Catégorie : Questions de société
26/07/2010

LA BELLE ET LA BETE (les ours dans les Pyrénées)

Auteur : Fabrice de CHANCEUIL

Ours des pyrénées

Chantal Jouanno, secrétaire d’Etat à l’écologie, s’est rendue en visite à Toulouse, le 26 juillet, afin de faire le point sur la situation de l’ours dans les Pyrénées. Ce déplacement est intervenu alors que la plus grande incertitude pesait sur la suite du programme de retour du plantigrade dans le massif pyrénéen. « On ne renonce pas au plan ours, il y aura d’autres réintroductions » avait-elle affirmé en janvier dernier au moment où les associations Férus et Pays de l’Ours-Adet manifestaient à Paris, accrochant des ours en peluche sous le pont de l’Alma en demandant à ce que l’année 2010, déjà Année de la biodiversité, soit également proclamée Année de l’ours dans les Pyrénées. Depuis lors, le nouveau plan quadriennal de réintroduction, qui devait couvrir la période 2010-2013, n’avait pourtant pas encore été lancé.

Finalement, s’inscrivant peut-être dans la logique de rupture dont le Président de la République voulait imprégner son quinquennat, elle a choisi de se démarquer de l’action de ses prédécesseurs en ce domaine : « Je ne souhaite pas, comme on l’a fait il y a quelques années, parler de réintroduction d’ours, car cela a entraîné de fortes réactions de rejet dans les Pyrénées ; nous estimons que les conditions d’une reproduction naturelle sont à présent réunies ». Evoquant le programme à venir, elle a précisé : « Il s’agit d’un plan de conservation de l’ours dans les Pyrénées, pas d’un plan de renforcement ».

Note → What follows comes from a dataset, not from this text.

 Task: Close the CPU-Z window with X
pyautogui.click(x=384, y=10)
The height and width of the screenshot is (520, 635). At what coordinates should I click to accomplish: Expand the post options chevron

L’ours brun, l’une des huit espèces d’ours vivant à travers le monde, était présent dans toutes les hautes vallées des Pyrénées, mais en 1995, il n’en restait plus que six, condamnant l’espèce à disparaître du paysage montagnard. En cause, pêle-mêle, l’agro-pastoralisme, le tourisme, les voies de communication, la chasse, sans qu’aucune de ses raisons ne soit à elle seule suffisante pour expliquer le phénomène. D’où la décision prise alors de réintroduire artificiellement l’animal est lâchant dans le milieu naturel trois ours capturés en Slovénie, en raison à la fois de la proximité des espèces et de leurs conditions de vie. S’est ainsi qu’en 1996 débarquent à Melles, dans les Hautes-Pyrénées, Ziva  et Melba, deux belles femelles de 100 kg chacune, suivies en 1997 par Pyros, imposant mâle de 235 kg, tous équipés de télé détecteurs permettant de les suivre à la trace afin de recueillir la moindre information sur leurs faits et gestes. L’acclimatation se passe plutôt bien puisque les deux femelles donnent naissance à cinq oursons, avant que Melba ne meure dans un accident. Mais le drame est la mort de Cannelle, l’une des dernières femelles de la souche initiale, qui est tuée en 2004 par un chasseur s’estimant menacé: d’abord bénéficiaire d’un non lieu, il devra finalement, à la suite d’un procès à rebondissements, verser en 2009, 11 000 € de dommages et intérêts aux associations de protection de l’environnement qui s’étaient portées parties civiles. Cette affaire, qui a défrayé la chronique, va accélérer la réintroduction de l’ours avec deux nouveaux lâchers en 2006, mais dans un climat beaucoup plus lourd, partisans et opposants s’affrontant selon un schéma classique entre défenseurs de la nature et promoteurs de la ruralité, Jean Lassalle, l’emblématique député des Pyrénées-Atlantiques, n’hésitant pas à interpeller le ministre de l’époque en ces termes : « Vous avez entendu les pleurs de l’ourson de Cannelle, entendez la complainte des derniers hommes de la montagne ».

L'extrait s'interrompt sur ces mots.